- _Problem statement_: In the material, reproduce everything from the line containing "The height and" through the line containing "bar-donald-trump is located", with "screenshot" swapped for "image" and every other part left as it is. Leave the pictures out of your answer.

- _Given records_:
▬▬▬▬▬▬
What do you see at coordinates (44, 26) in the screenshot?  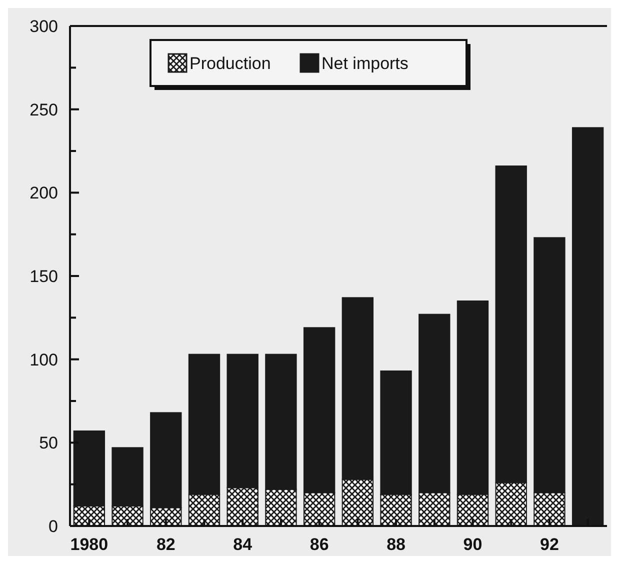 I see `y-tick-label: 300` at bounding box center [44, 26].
▬▬▬▬▬▬
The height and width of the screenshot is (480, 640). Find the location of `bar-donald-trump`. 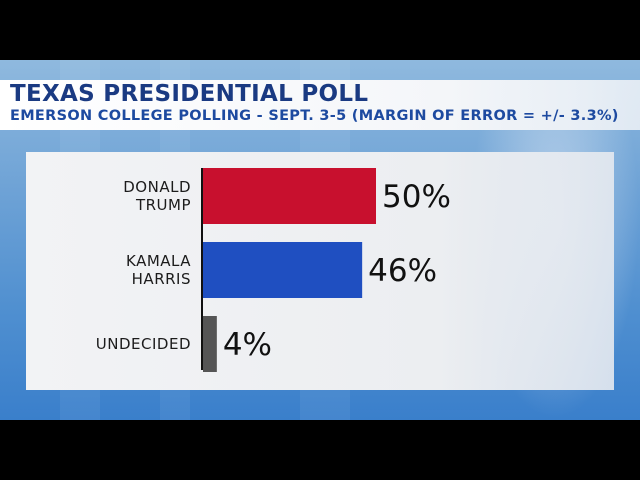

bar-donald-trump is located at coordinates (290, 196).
▬▬▬▬▬▬
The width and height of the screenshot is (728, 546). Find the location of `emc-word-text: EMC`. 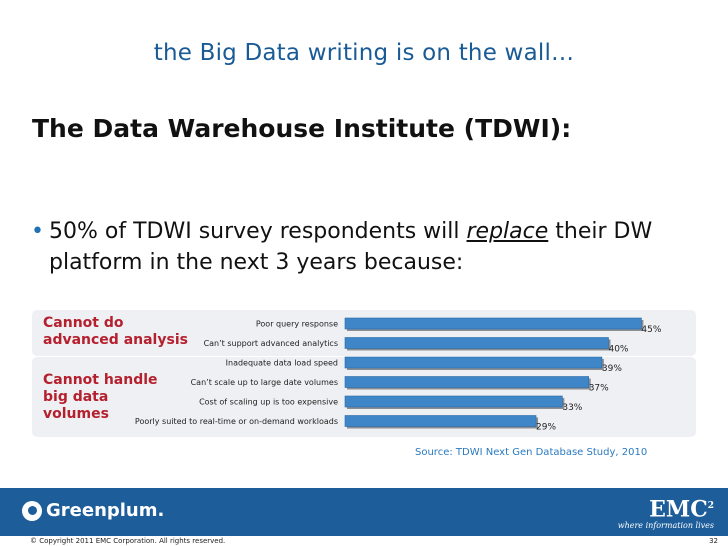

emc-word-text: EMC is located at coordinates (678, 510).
▬▬▬▬▬▬
- _Solution to this exercise_:
The height and width of the image is (480, 640). Find the location of `bar-donald-trump`. 

bar-donald-trump is located at coordinates (290, 196).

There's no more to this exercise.